EXERCISE:
An exact copy of all the data is the required output.

SOURCE INFORMATION:
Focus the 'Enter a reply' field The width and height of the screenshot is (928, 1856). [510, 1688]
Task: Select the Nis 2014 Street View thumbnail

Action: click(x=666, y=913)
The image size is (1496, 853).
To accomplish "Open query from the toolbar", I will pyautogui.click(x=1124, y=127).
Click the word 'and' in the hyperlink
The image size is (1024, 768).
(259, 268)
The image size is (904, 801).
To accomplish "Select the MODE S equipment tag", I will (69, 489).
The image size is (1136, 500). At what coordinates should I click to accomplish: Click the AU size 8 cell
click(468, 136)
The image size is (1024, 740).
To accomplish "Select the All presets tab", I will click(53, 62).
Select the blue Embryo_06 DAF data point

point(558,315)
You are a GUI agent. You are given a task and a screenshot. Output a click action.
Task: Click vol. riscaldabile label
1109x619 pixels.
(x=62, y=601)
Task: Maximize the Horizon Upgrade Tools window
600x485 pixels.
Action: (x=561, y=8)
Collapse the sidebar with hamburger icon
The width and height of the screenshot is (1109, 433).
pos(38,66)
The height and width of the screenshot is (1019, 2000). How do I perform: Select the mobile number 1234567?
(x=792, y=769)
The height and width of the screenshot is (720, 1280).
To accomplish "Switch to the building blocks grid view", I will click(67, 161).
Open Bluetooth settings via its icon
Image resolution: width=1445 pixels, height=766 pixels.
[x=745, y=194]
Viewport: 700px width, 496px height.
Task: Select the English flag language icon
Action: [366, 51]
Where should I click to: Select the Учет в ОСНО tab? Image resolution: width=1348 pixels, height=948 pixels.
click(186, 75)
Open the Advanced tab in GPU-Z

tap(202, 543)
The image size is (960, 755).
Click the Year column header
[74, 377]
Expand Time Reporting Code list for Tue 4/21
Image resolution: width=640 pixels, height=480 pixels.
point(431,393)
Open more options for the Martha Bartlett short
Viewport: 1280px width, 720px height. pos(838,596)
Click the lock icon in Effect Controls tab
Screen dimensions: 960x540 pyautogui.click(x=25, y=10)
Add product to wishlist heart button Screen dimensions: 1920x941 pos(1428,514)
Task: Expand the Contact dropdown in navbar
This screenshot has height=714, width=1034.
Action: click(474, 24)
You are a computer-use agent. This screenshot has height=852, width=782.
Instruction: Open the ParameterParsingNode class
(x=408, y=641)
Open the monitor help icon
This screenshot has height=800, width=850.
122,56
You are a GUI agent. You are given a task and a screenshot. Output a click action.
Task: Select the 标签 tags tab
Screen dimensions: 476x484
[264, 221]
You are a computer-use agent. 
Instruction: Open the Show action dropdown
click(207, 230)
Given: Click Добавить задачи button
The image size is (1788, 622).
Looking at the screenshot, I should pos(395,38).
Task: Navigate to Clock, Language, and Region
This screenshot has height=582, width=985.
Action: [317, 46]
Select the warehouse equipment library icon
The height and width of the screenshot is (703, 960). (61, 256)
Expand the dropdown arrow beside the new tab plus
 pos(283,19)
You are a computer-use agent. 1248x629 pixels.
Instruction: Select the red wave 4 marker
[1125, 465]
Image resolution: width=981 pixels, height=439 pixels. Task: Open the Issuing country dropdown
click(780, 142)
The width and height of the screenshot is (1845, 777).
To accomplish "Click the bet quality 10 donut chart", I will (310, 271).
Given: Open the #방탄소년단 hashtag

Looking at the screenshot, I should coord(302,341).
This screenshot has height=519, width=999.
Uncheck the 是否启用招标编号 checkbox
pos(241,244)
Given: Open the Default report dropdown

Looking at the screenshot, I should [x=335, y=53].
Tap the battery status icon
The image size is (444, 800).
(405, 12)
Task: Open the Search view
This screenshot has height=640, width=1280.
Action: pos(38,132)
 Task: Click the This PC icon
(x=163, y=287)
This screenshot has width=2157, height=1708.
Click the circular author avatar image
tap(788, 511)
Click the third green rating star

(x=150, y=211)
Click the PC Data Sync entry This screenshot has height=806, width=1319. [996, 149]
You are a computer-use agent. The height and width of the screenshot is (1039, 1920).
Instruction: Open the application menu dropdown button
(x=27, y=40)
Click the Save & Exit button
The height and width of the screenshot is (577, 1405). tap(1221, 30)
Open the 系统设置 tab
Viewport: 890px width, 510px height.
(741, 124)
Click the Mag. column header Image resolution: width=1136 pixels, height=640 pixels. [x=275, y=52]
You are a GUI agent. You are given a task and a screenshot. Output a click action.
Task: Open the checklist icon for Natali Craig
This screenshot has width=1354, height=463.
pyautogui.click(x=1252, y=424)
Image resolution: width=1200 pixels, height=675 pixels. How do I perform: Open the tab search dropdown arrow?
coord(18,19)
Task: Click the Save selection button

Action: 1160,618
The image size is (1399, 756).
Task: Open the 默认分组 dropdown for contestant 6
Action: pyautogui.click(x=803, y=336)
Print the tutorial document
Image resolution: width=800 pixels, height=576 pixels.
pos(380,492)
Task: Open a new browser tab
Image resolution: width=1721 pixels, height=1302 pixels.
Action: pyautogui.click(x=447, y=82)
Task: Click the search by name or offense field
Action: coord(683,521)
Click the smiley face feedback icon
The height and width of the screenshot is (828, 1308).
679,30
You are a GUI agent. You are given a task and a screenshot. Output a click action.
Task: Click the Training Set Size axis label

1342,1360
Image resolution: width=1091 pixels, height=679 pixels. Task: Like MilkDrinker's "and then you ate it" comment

WRITTEN ANSWER:
Focus the 'Enter a reply' field The width and height of the screenshot is (928, 1856). [510, 1688]
Task: Select the Nis 2014 Street View thumbnail

Action: click(x=666, y=913)
The image size is (1496, 853).
To accomplish "Open query from the toolbar", I will pyautogui.click(x=1124, y=127).
Click the word 'and' in the hyperlink
The image size is (1024, 768).
(259, 268)
The image size is (904, 801).
To accomplish "Select the MODE S equipment tag", I will (69, 489).
The image size is (1136, 500). At what coordinates should I click to accomplish: Click the AU size 8 cell
click(468, 136)
The image size is (1024, 740).
To accomplish "Select the All presets tab", I will click(53, 62).
Select the blue Embryo_06 DAF data point

point(558,315)
You are a GUI agent. You are given a task and a screenshot. Output a click action.
Task: Click vol. riscaldabile label
1109x619 pixels.
(x=62, y=601)
Task: Maximize the Horizon Upgrade Tools window
600x485 pixels.
Action: (x=561, y=8)
Collapse the sidebar with hamburger icon
The width and height of the screenshot is (1109, 433).
pos(38,66)
The height and width of the screenshot is (1019, 2000). How do I perform: Select the mobile number 1234567?
(x=792, y=769)
The height and width of the screenshot is (720, 1280).
To accomplish "Switch to the building blocks grid view", I will click(67, 161).
Open Bluetooth settings via its icon
Image resolution: width=1445 pixels, height=766 pixels.
[x=745, y=194]
Viewport: 700px width, 496px height.
Task: Select the English flag language icon
Action: [366, 51]
Where should I click to: Select the Учет в ОСНО tab? Image resolution: width=1348 pixels, height=948 pixels.
click(186, 75)
Open the Advanced tab in GPU-Z

tap(202, 543)
The image size is (960, 755).
Click the Year column header
[74, 377]
Expand Time Reporting Code list for Tue 4/21
Image resolution: width=640 pixels, height=480 pixels.
point(431,393)
Open more options for the Martha Bartlett short
Viewport: 1280px width, 720px height. pos(838,596)
Click the lock icon in Effect Controls tab
Screen dimensions: 960x540 pyautogui.click(x=25, y=10)
Add product to wishlist heart button Screen dimensions: 1920x941 pos(1428,514)
Task: Expand the Contact dropdown in navbar
This screenshot has height=714, width=1034.
Action: click(474, 24)
You are a computer-use agent. This screenshot has height=852, width=782.
Instruction: Open the ParameterParsingNode class
(x=408, y=641)
Open the monitor help icon
This screenshot has height=800, width=850.
122,56
You are a GUI agent. You are given a task and a screenshot. Output a click action.
Task: Select the 标签 tags tab
Screen dimensions: 476x484
[264, 221]
You are a computer-use agent. 
Instruction: Open the Show action dropdown
click(207, 230)
Given: Click Добавить задачи button
The image size is (1788, 622).
Looking at the screenshot, I should pos(395,38).
Task: Navigate to Clock, Language, and Region
This screenshot has height=582, width=985.
Action: [317, 46]
Select the warehouse equipment library icon
The height and width of the screenshot is (703, 960). (61, 256)
Expand the dropdown arrow beside the new tab plus
 pos(283,19)
You are a computer-use agent. 1248x629 pixels.
Instruction: Select the red wave 4 marker
[1125, 465]
Image resolution: width=981 pixels, height=439 pixels. Task: Open the Issuing country dropdown
click(780, 142)
The width and height of the screenshot is (1845, 777).
To accomplish "Click the bet quality 10 donut chart", I will (310, 271).
Given: Open the #방탄소년단 hashtag

Looking at the screenshot, I should coord(302,341).
This screenshot has height=519, width=999.
Uncheck the 是否启用招标编号 checkbox
pos(241,244)
Given: Open the Default report dropdown

Looking at the screenshot, I should [x=335, y=53].
Tap the battery status icon
The image size is (444, 800).
(405, 12)
Task: Open the Search view
This screenshot has height=640, width=1280.
Action: pos(38,132)
 Task: Click the This PC icon
(x=163, y=287)
This screenshot has width=2157, height=1708.
Click the circular author avatar image
tap(788, 511)
Click the third green rating star

(x=150, y=211)
Click the PC Data Sync entry This screenshot has height=806, width=1319. [996, 149]
You are a computer-use agent. The height and width of the screenshot is (1039, 1920).
Instruction: Open the application menu dropdown button
(x=27, y=40)
Click the Save & Exit button
The height and width of the screenshot is (577, 1405). tap(1221, 30)
Open the 系统设置 tab
Viewport: 890px width, 510px height.
(741, 124)
Click the Mag. column header Image resolution: width=1136 pixels, height=640 pixels. [x=275, y=52]
You are a GUI agent. You are given a task and a screenshot. Output a click action.
Task: Open the checklist icon for Natali Craig
This screenshot has width=1354, height=463.
pyautogui.click(x=1252, y=424)
Image resolution: width=1200 pixels, height=675 pixels. How do I perform: Open the tab search dropdown arrow?
coord(18,19)
Task: Click the Save selection button

Action: 1160,618
The image size is (1399, 756).
Task: Open the 默认分组 dropdown for contestant 6
Action: pyautogui.click(x=803, y=336)
Print the tutorial document
Image resolution: width=800 pixels, height=576 pixels.
pos(380,492)
Task: Open a new browser tab
Image resolution: width=1721 pixels, height=1302 pixels.
Action: pyautogui.click(x=447, y=82)
Task: Click the search by name or offense field
Action: coord(683,521)
Click the smiley face feedback icon
The height and width of the screenshot is (828, 1308).
679,30
You are a GUI agent. You are given a task and a screenshot. Output a click action.
Task: Click the Training Set Size axis label

1342,1360
Image resolution: width=1091 pixels, height=679 pixels. Task: Like MilkDrinker's "and then you ate it" comment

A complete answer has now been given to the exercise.